UK Journalist Justifies Rise in Anti-Semitism

Amid spike in world anti-Semitism, UK-based journalist in Saudi op-ed finds nothing amiss with 'Jews should be gassed' calls.

Ari Yashar ,

Anti-Israel rally (illustration)
Anti-Israel rally (illustration)

An op-ed last Tuesday in a prominent Saudi Arabian newspaper justified statements from international anti-Israel rallies calling for Jews to be killed as an "understandable reaction" to the "barbaric war" Israel is conducting in Gaza.

The piece in the Saudi Gazette, written by UK-based Pakistani journalist Ali Ashraf Khan, was translated and revealed by the Middle East Media Research Institute (MEMRI).

According to Khan, the statement "all Jews should be gassed," a call for a continuation of the Nazi genocidal machine which was heard at recent pro-Islamic State (IS, formerly ISIS) rallies in the Netherlands, was "understandable."

"How come they (the Jews) don’t realize or nobody has explained to them that this is an understandable reaction of people who feel helpless in the face of the barbarity that Israel is committing against helpless civilians in Gaza," penned Khan.

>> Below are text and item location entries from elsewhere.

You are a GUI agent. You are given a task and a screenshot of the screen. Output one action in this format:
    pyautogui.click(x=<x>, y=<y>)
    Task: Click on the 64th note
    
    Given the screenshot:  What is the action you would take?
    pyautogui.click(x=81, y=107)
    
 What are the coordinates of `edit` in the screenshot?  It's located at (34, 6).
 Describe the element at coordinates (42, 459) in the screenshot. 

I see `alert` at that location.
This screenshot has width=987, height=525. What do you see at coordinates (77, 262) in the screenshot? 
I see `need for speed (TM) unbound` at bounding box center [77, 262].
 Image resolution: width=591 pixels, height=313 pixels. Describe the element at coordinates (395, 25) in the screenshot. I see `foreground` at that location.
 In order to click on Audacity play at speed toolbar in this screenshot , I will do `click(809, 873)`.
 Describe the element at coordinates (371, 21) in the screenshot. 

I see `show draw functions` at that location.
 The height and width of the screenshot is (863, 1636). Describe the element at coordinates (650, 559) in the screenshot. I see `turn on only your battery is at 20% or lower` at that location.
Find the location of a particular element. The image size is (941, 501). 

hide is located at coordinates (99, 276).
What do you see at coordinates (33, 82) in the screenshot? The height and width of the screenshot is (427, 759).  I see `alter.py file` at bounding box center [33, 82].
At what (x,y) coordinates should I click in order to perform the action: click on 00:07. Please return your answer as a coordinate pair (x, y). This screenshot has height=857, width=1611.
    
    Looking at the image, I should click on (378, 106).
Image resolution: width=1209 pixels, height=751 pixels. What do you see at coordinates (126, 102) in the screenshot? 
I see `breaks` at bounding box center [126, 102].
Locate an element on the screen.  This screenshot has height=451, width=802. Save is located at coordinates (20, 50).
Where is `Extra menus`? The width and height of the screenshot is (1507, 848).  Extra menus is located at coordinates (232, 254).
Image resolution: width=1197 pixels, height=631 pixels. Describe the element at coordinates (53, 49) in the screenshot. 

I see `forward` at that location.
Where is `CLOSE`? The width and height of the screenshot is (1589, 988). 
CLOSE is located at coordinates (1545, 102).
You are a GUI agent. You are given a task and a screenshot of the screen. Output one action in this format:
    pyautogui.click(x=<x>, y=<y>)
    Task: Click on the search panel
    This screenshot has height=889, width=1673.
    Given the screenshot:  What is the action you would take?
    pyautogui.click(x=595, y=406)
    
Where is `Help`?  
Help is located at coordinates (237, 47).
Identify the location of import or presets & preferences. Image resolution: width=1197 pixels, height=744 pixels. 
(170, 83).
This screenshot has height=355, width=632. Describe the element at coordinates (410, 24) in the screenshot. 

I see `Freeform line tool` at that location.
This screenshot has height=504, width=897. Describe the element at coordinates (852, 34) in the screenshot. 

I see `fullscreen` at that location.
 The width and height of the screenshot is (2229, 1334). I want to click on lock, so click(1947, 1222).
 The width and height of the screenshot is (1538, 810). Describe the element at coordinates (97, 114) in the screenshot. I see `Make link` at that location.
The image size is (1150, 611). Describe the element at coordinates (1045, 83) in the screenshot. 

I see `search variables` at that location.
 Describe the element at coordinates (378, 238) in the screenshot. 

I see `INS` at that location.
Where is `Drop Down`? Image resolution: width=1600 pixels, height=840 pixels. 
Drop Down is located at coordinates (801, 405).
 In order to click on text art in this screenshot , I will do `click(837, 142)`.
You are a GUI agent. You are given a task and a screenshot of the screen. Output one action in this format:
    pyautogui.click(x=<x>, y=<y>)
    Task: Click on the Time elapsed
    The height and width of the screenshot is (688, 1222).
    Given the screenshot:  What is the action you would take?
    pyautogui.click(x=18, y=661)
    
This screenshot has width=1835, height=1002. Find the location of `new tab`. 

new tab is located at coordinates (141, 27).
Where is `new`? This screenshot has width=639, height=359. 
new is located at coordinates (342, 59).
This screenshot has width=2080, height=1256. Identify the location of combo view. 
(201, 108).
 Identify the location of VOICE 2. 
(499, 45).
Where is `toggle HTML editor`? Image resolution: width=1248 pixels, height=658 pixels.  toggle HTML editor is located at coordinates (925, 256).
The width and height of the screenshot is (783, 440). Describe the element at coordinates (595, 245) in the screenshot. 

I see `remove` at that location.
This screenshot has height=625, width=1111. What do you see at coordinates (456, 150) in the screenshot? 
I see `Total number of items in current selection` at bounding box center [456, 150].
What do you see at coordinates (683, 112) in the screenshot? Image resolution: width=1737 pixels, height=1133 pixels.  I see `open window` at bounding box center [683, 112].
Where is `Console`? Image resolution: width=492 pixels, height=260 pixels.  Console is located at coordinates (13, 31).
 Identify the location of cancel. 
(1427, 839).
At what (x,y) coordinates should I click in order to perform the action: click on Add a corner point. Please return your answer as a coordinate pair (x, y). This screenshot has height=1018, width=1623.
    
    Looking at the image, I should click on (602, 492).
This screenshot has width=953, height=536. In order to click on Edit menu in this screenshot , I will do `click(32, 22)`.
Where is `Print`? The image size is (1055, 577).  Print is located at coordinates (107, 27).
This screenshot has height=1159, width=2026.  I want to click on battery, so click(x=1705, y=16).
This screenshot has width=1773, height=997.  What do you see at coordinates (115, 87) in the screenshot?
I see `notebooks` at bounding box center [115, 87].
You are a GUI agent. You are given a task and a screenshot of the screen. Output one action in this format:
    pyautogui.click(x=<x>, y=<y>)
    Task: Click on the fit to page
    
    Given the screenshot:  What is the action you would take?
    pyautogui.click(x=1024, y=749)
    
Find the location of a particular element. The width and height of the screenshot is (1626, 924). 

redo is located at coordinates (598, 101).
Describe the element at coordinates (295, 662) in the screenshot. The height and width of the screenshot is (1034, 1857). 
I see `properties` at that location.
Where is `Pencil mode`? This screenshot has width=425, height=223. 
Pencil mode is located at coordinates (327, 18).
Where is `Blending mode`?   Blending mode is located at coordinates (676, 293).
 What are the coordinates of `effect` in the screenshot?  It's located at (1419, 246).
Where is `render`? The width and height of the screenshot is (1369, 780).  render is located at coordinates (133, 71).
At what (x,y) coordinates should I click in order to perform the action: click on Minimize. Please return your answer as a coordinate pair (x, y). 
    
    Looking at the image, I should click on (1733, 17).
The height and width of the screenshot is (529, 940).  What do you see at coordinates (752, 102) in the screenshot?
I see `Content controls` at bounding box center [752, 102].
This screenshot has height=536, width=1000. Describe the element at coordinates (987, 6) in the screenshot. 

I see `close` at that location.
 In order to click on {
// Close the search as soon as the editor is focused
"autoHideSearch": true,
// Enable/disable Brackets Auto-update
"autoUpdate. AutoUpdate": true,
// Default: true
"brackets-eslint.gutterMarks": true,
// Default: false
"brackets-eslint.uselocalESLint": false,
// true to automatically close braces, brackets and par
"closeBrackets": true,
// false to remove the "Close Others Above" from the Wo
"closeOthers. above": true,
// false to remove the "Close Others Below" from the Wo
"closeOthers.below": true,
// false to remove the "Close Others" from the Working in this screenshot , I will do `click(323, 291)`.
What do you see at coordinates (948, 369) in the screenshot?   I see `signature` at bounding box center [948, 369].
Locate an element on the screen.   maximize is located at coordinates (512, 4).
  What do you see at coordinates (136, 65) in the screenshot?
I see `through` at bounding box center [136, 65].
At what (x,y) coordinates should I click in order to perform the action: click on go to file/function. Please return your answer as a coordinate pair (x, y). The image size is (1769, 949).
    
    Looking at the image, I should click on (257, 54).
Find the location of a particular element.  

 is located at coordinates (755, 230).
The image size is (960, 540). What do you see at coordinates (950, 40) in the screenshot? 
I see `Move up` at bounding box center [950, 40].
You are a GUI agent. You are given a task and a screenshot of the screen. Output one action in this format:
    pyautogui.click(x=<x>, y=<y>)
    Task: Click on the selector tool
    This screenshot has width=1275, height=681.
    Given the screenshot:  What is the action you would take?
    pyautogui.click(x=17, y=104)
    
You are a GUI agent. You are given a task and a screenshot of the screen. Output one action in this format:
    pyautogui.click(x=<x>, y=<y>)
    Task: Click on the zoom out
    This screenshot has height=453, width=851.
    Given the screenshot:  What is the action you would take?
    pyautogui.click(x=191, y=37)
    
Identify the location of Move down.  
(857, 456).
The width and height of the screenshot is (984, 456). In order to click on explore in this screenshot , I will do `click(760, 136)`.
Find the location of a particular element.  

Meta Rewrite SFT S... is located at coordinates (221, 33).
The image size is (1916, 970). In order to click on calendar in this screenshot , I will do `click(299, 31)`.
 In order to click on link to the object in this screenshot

The UK-based journalist also voiced his support for the international boycott campaign targeting the Jewish state, saying "Twitter and social media are running a boycott campaign telling people not to buy any Jewish items or services related to or tainted with Jewish money. The fallout of such a campaign could outlast the Gaza war for years or even decades."

Writing on Tuesday, a day before Hamas breached the last ceasefire which it did against this Tuesday in a repeat performance, Khan claimed "the ceasefire in Gaza has ended and Israel is attacking Gaza once again. No lessons were learnt."

Khan concludes with the weighty words "it is the fall of the Western civilization."

Some have indeed noted that the horrific anti-Semitic backlash over the Israeli defensive operation in Gaza has "returned to Europe in the 19th, 18th and 17th centuries, dozens and hundreds of years," as stated by Nobel laureate Professor Yisrael (Robert) Aumann.

Aumann added that the current UN Human Rights Council (UNHRC) committee to investigate "war crimes" allegations against Israel is a simply manifestation of anti-Semitism.

That anti-Semitism has been rampantly revealed as of late amid the biased coverage of Operation Protective Edge; a recent study found anti-Semitic incidents worldwide in July had risen 383% compared to the same month in the previous year.